Paths are resolved by resolveBriterPaths() (lib/config/paths.ts) relative to BRITER_APP_ROOT (default /app in Docker):

<appRoot>/
├── content/
│   ├── posts/        # post .mdx/.md files          (BRITER_CONTENT_ROOT)
│   └── sections/     # section definition JSON       (BRITER_SECTIONS_ROOT)
└── storage/
    ├── config.json   # runtime config (0644)
    ├── secrets.json  # secrets (0600)
    ├── queue/        # git-sync job files            (BRITER_QUEUE_ROOT)
    ├── worker.lock   # single-flight worker lock (PID + mtime)
    └── uploads/
        └── posts/    # image variants + manifests    (BRITER_UPLOAD_ROOT)

Two volumes hold all persistent state — mount both outside the image so updates never touch your data:

volumes:
  - ./storage:/app/storage   # config, secrets, queue, lock, uploads
  - ./content:/app/content   # posts and sections

When using the git-target adapter you also mount the external repo and SSH credentials — see Docker and Adapters.

Ports

Briter listens on a single HTTP port, PORT (default 3075). Put a TLS-terminating reverse proxy (nginx, Caddy) in front of it; only the proxy should be able to reach 3075. See the production checklist in Docker.

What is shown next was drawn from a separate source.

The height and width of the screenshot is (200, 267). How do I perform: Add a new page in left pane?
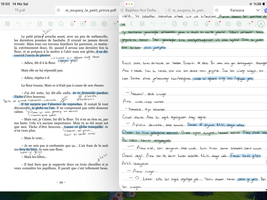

Headless / agent configuration

Every value the wizard collects can be pre-seeded through environment variables (for the runtime-config keys above) and the /api/setup endpoint (for the password and TOTP, which become secrets.json). This is what makes Briter agent-installable per the Constitution. See Setup Wizard for the wizard flow.